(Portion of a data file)
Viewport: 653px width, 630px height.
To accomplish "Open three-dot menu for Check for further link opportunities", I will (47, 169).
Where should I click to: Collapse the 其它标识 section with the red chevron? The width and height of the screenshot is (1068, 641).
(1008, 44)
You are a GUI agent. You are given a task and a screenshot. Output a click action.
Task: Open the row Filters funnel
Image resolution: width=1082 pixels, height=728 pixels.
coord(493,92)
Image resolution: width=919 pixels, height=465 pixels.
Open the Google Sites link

▶ GIVEN PROBLEM
Pull out every line of the entries above that contains the string "click". Case counts.

▶ RESPONSE
Where should I click to: Collapse the 其它标识 section with the red chevron? The width and height of the screenshot is (1068, 641).
You are a GUI agent. You are given a task and a screenshot. Output a click action.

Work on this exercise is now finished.